[INFORMATION Boundary: Start]

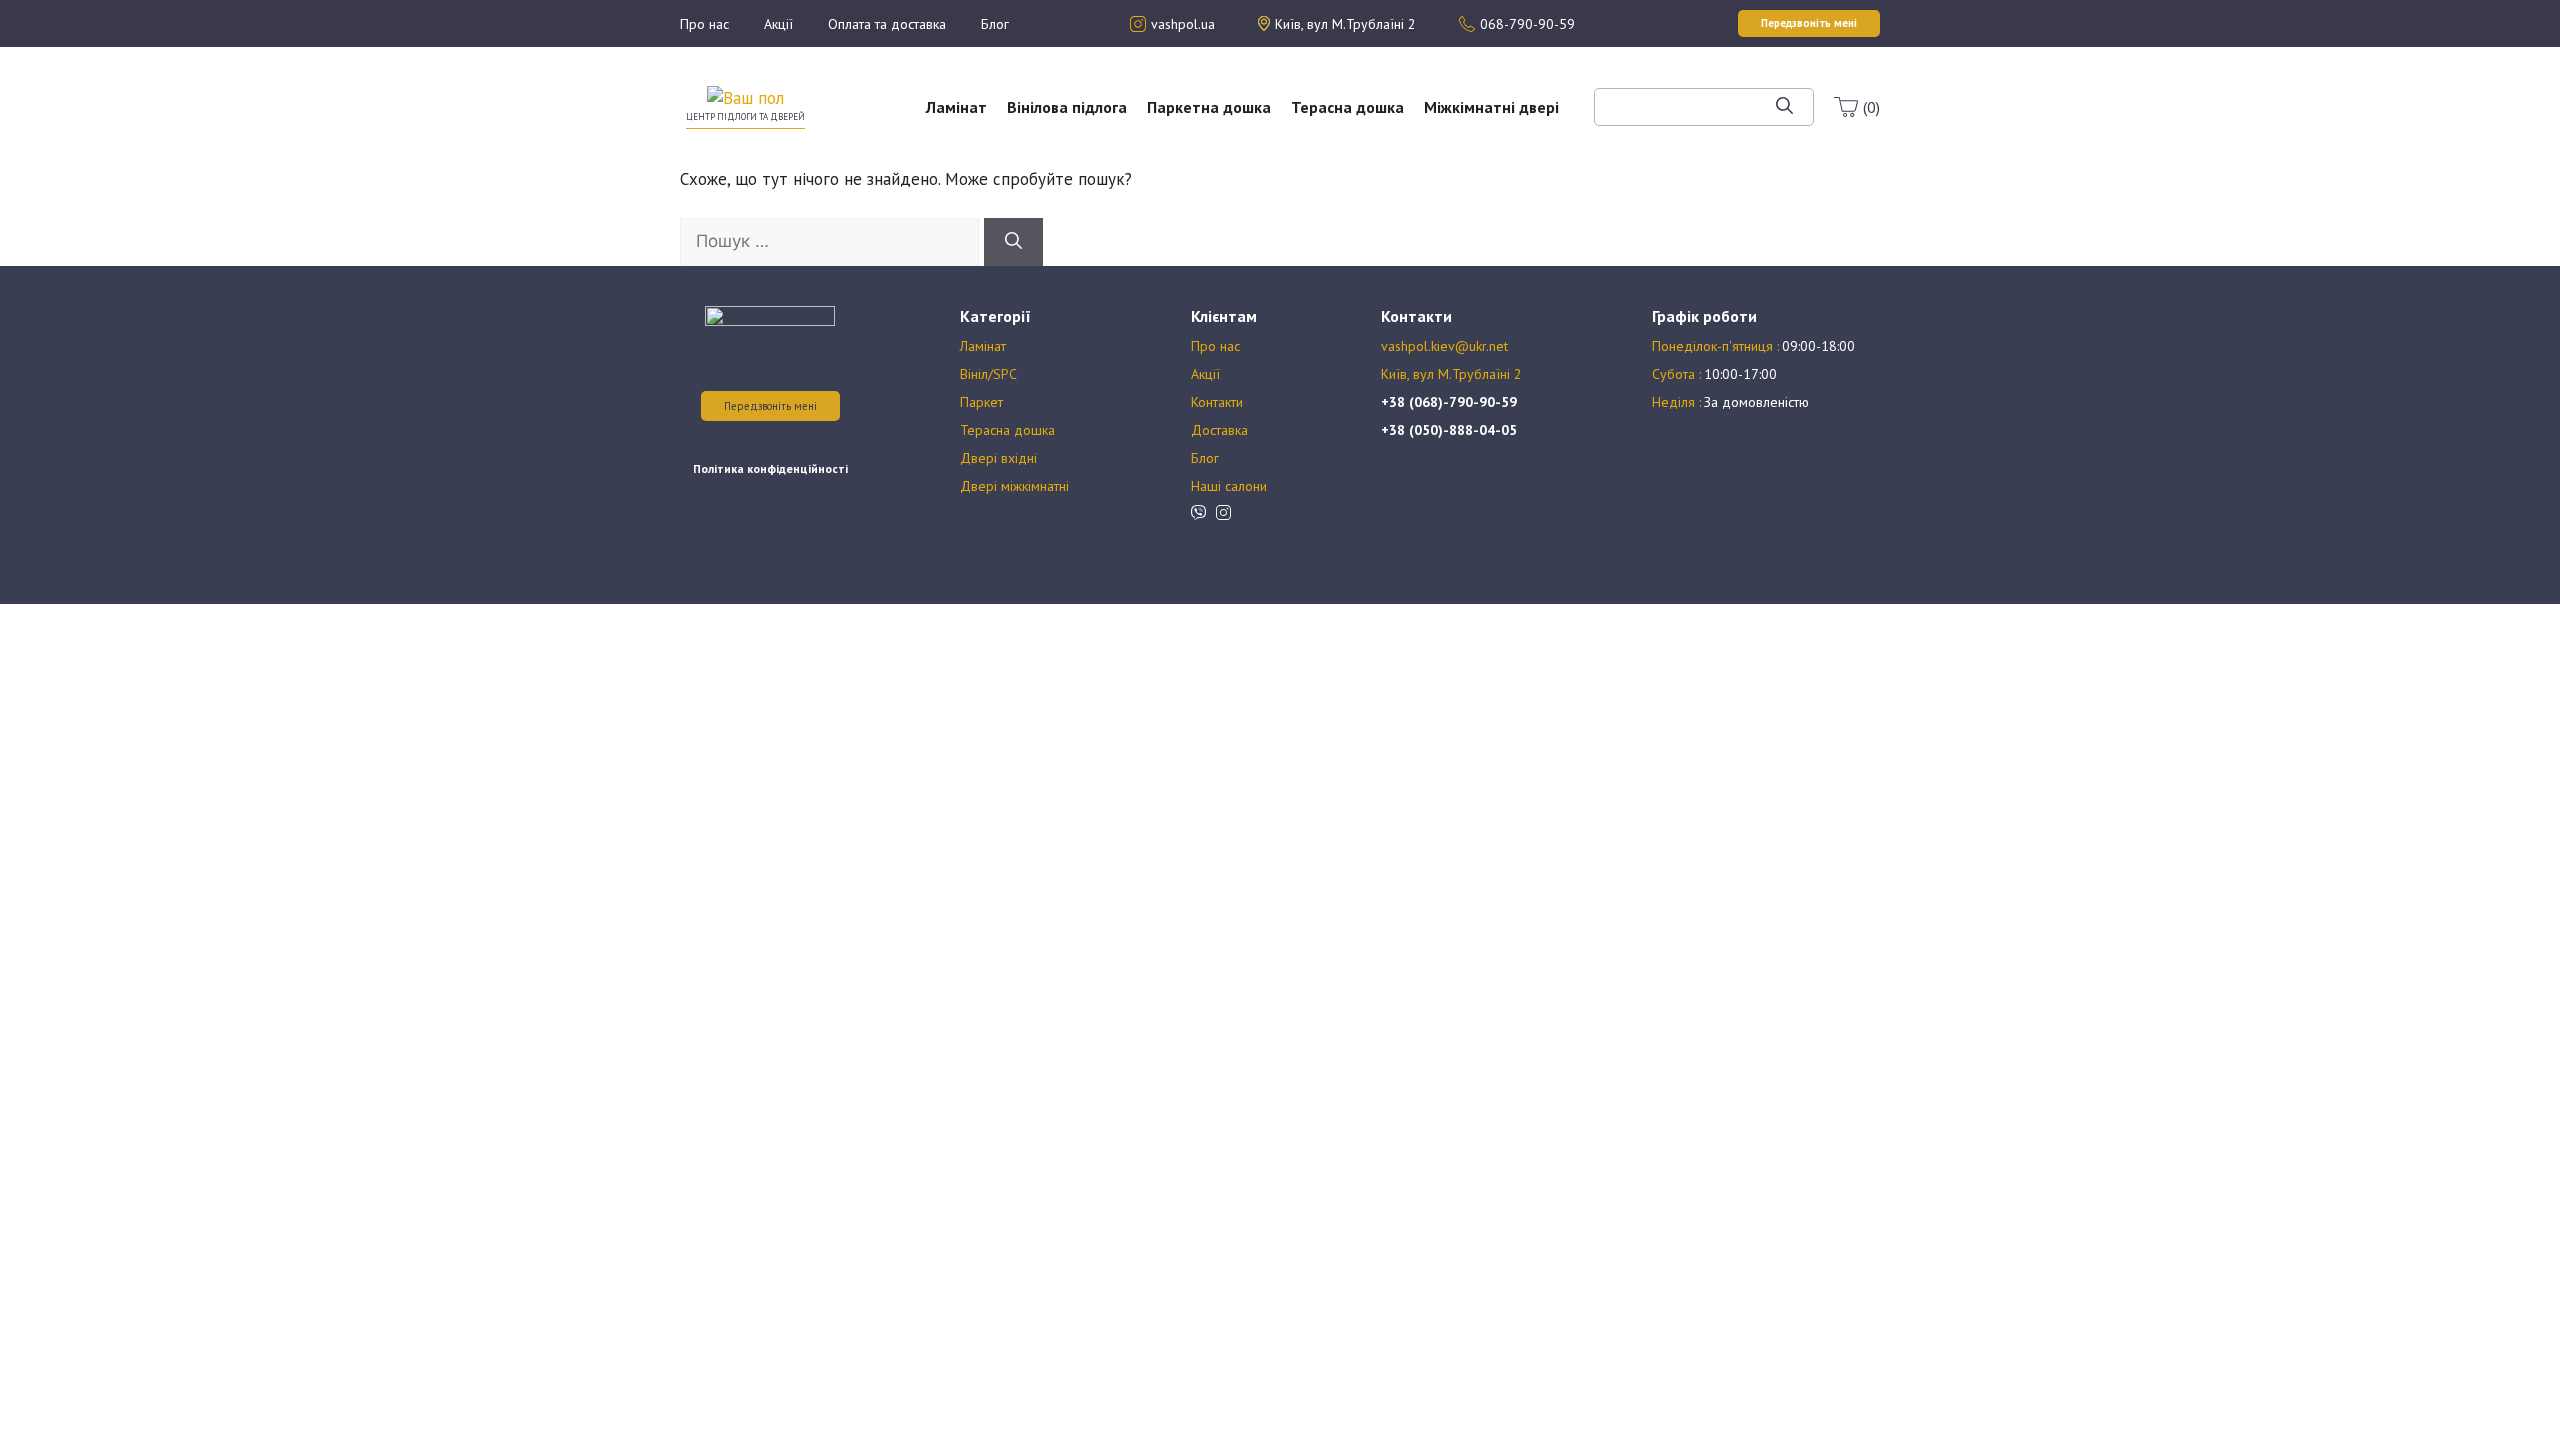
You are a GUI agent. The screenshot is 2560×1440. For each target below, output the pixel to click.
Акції (778, 24)
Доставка (1219, 430)
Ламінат (956, 107)
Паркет (981, 402)
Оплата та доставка (887, 24)
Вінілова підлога (1067, 107)
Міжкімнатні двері (1491, 107)
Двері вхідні (998, 458)
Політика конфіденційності (770, 468)
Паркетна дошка (1209, 107)
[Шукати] (1784, 107)
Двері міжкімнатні (1014, 486)
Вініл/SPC (988, 374)
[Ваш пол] (745, 97)
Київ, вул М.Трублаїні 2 (1451, 374)
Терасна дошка (1347, 107)
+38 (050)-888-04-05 (1449, 430)
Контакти (1217, 402)
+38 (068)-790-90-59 (1449, 402)
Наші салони (1229, 486)
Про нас (704, 24)
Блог (995, 24)
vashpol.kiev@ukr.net (1444, 346)
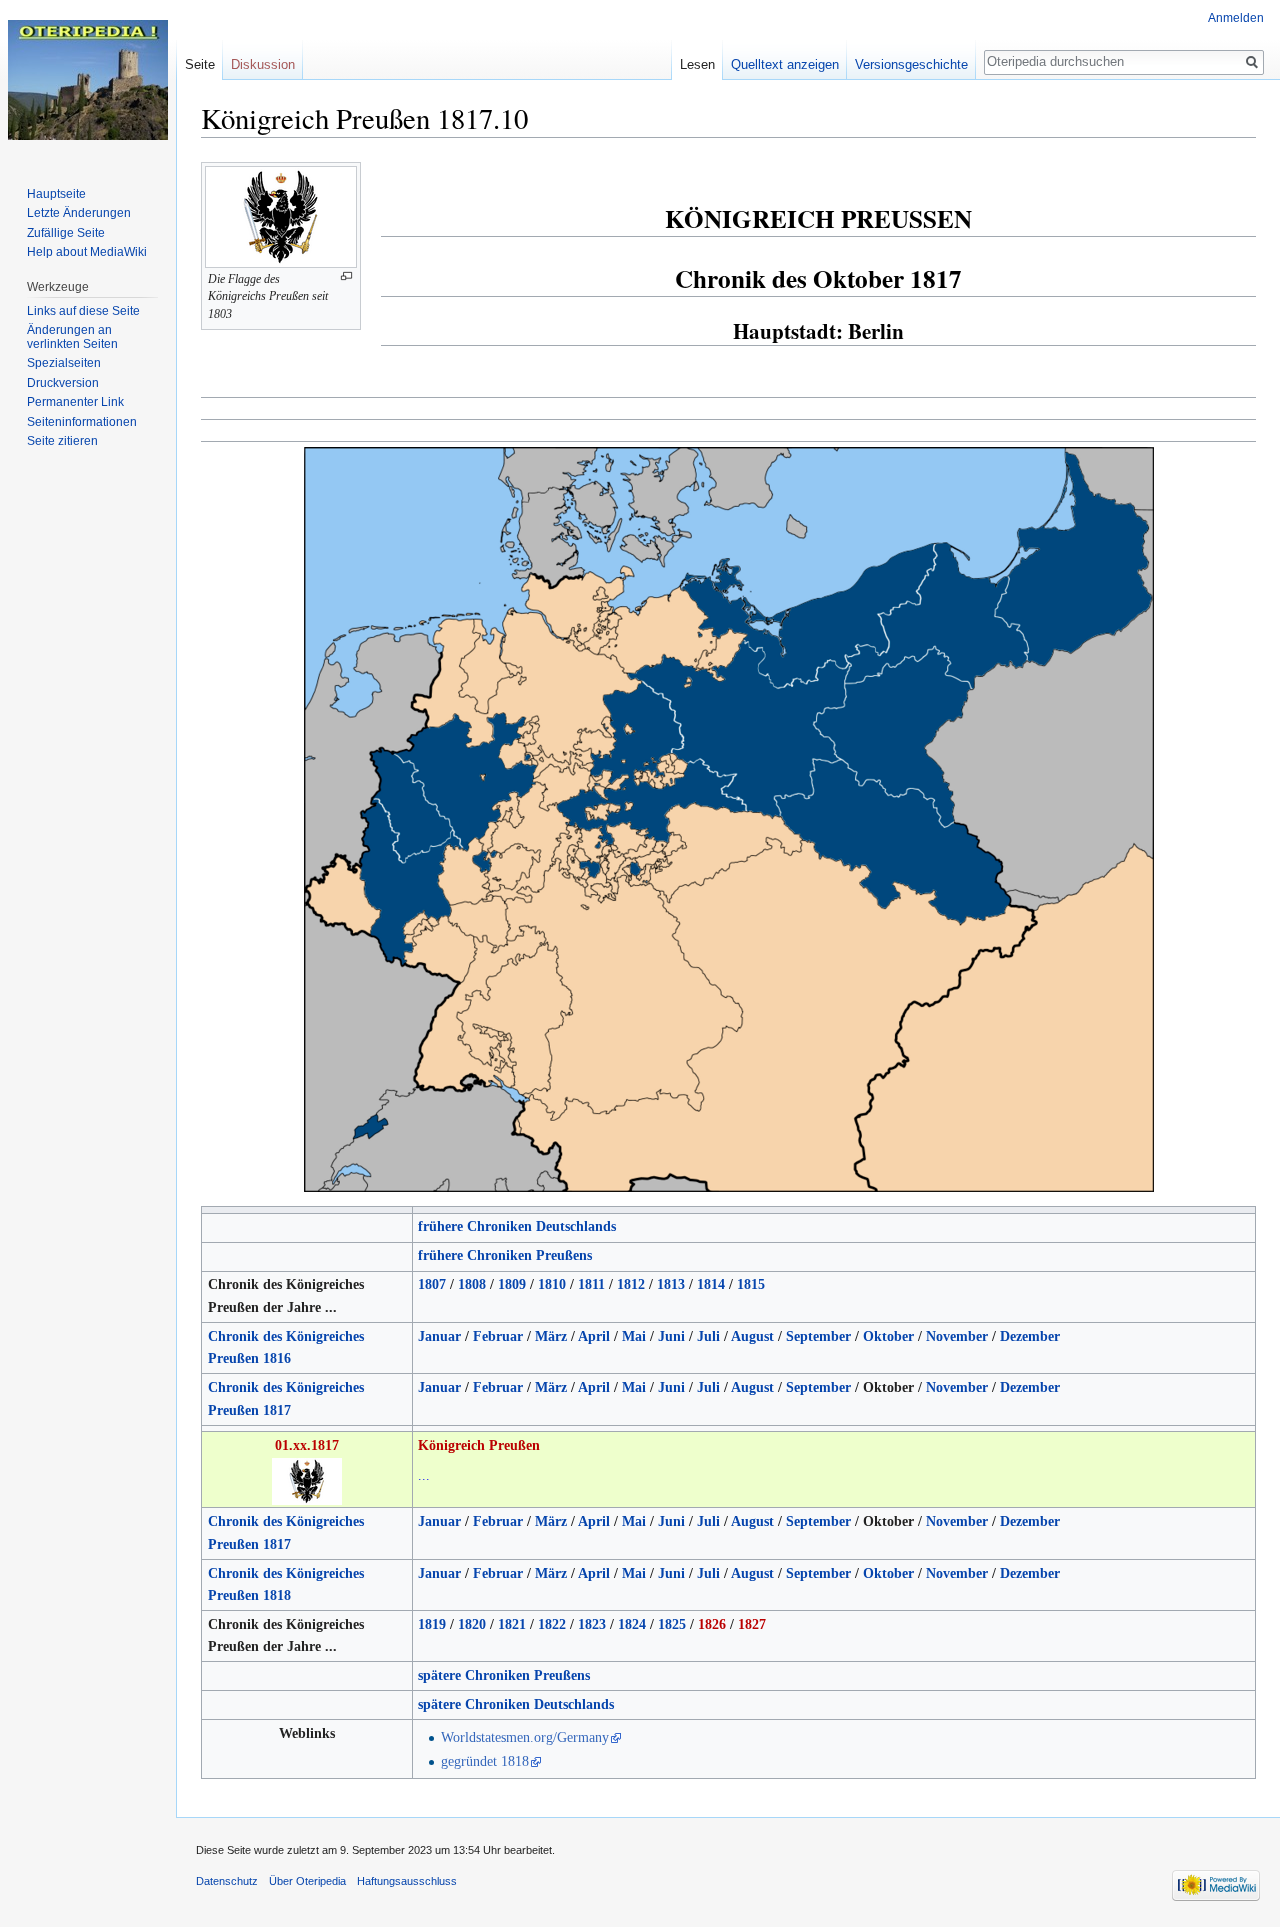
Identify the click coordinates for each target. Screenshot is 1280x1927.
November (957, 1336)
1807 (432, 1284)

[INFORMATION Boundary: End]

ASSIGNMENT:
In the records above, find the line containing "Доставка (1219, 430)", then write out exactly that line and every later one through the last, omitting pictures.

WRITTEN ANSWER:
Доставка (1219, 430)
Ламінат (956, 107)
Паркет (981, 402)
Оплата та доставка (887, 24)
Вінілова підлога (1067, 107)
Міжкімнатні двері (1491, 107)
Двері вхідні (998, 458)
Політика конфіденційності (770, 468)
Паркетна дошка (1209, 107)
[Шукати] (1784, 107)
Двері міжкімнатні (1014, 486)
Вініл/SPC (988, 374)
[Ваш пол] (745, 97)
Київ, вул М.Трублаїні 2 (1451, 374)
Терасна дошка (1347, 107)
+38 (050)-888-04-05 (1449, 430)
Контакти (1217, 402)
+38 (068)-790-90-59 (1449, 402)
Наші салони (1229, 486)
Про нас (704, 24)
Блог (995, 24)
vashpol.kiev@ukr.net (1444, 346)
Identify the click coordinates for each target. Screenshot is 1280x1927.
November (957, 1336)
1807 (432, 1284)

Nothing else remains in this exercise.